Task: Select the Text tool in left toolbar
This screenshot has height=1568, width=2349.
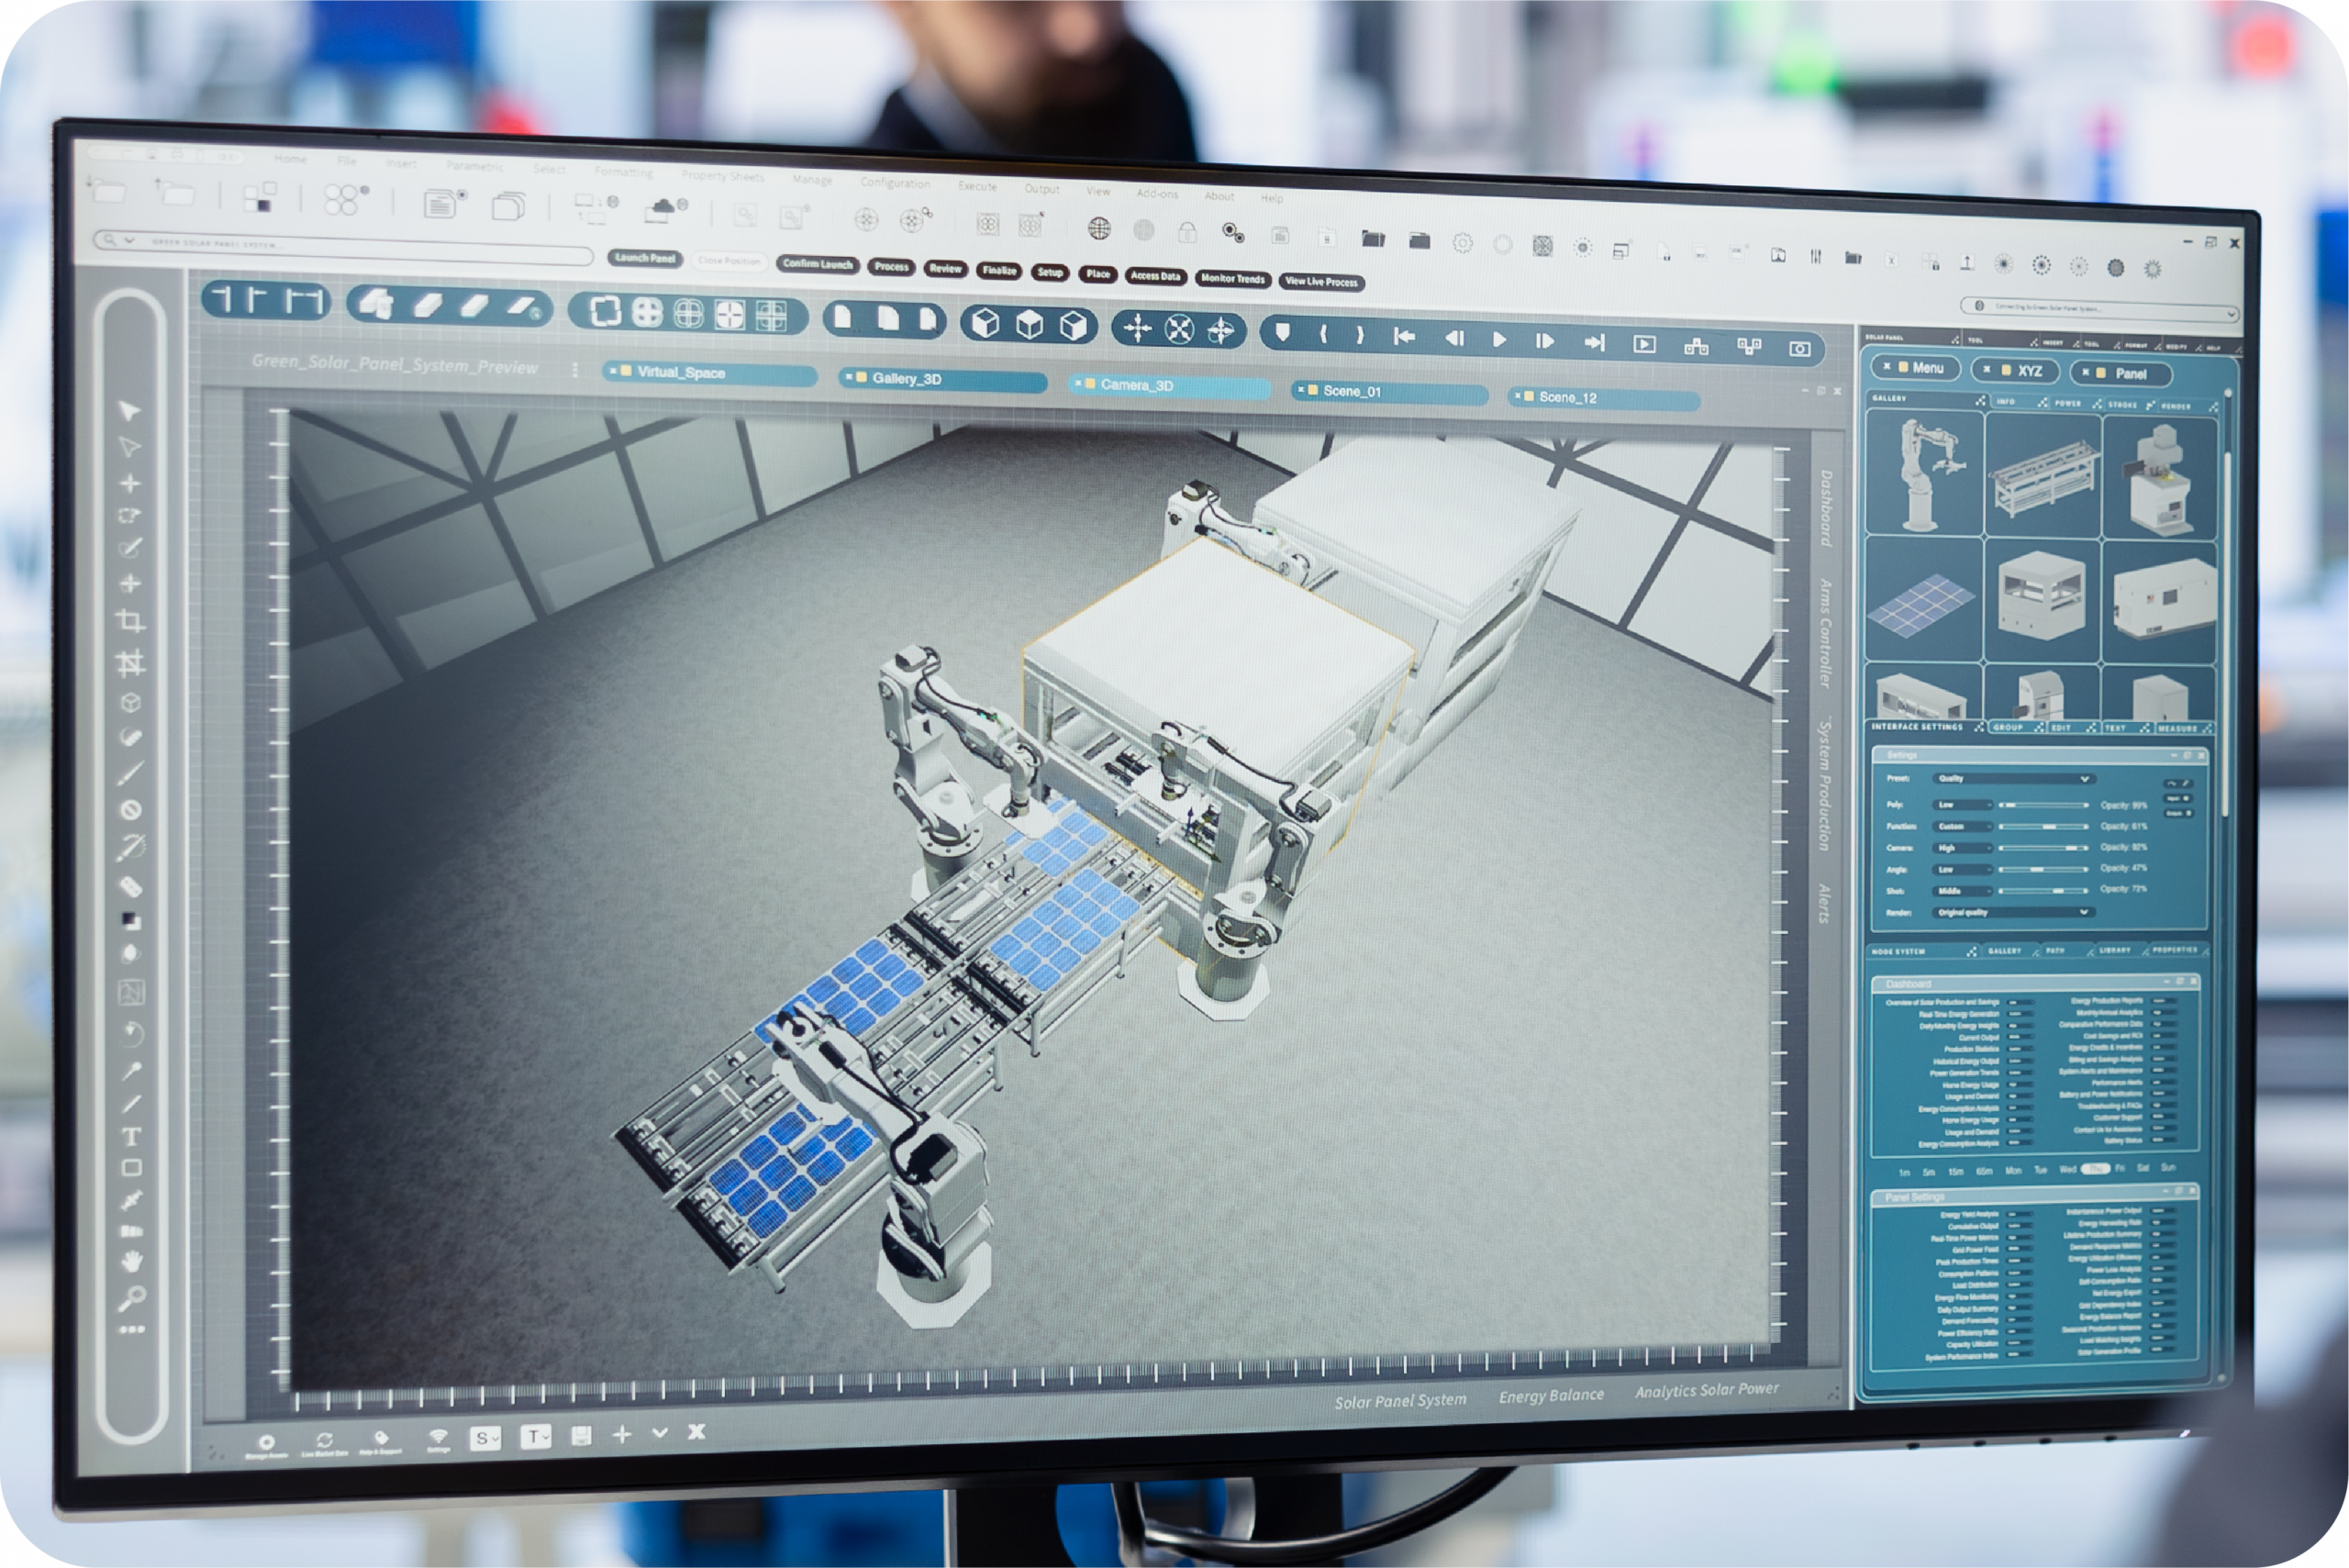Action: tap(131, 1137)
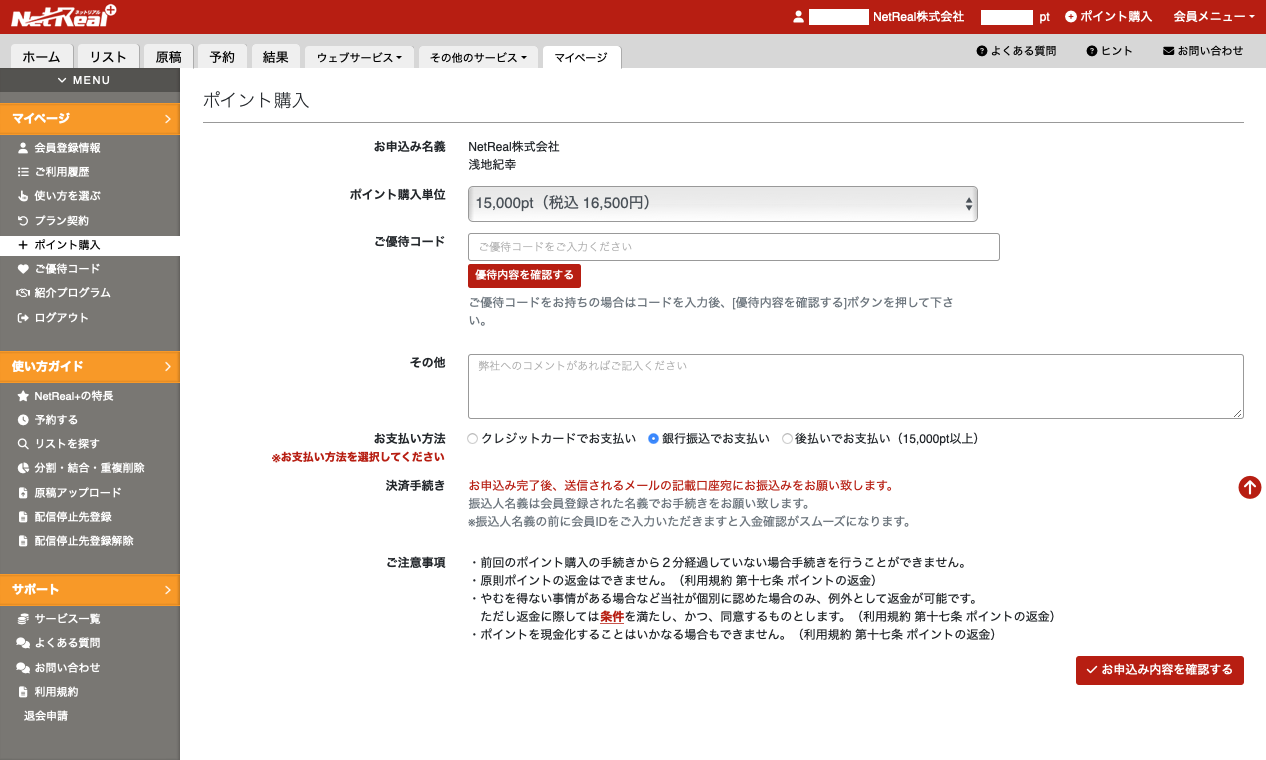Viewport: 1266px width, 760px height.
Task: Open the ウェブサービス dropdown menu
Action: (360, 57)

--------------------

→ WHAT YOU WILL DO
Please update these entries by replacing "left toolbar" with "side panel" and changing nothing else. Leave the pictures out of your answer.

→ WORKED ANSWER
Task: Select the Text tool in side panel
This screenshot has height=1568, width=2349.
Action: tap(131, 1137)
Viewport: 1266px width, 760px height.
Task: Open the ウェブサービス dropdown menu
Action: (360, 57)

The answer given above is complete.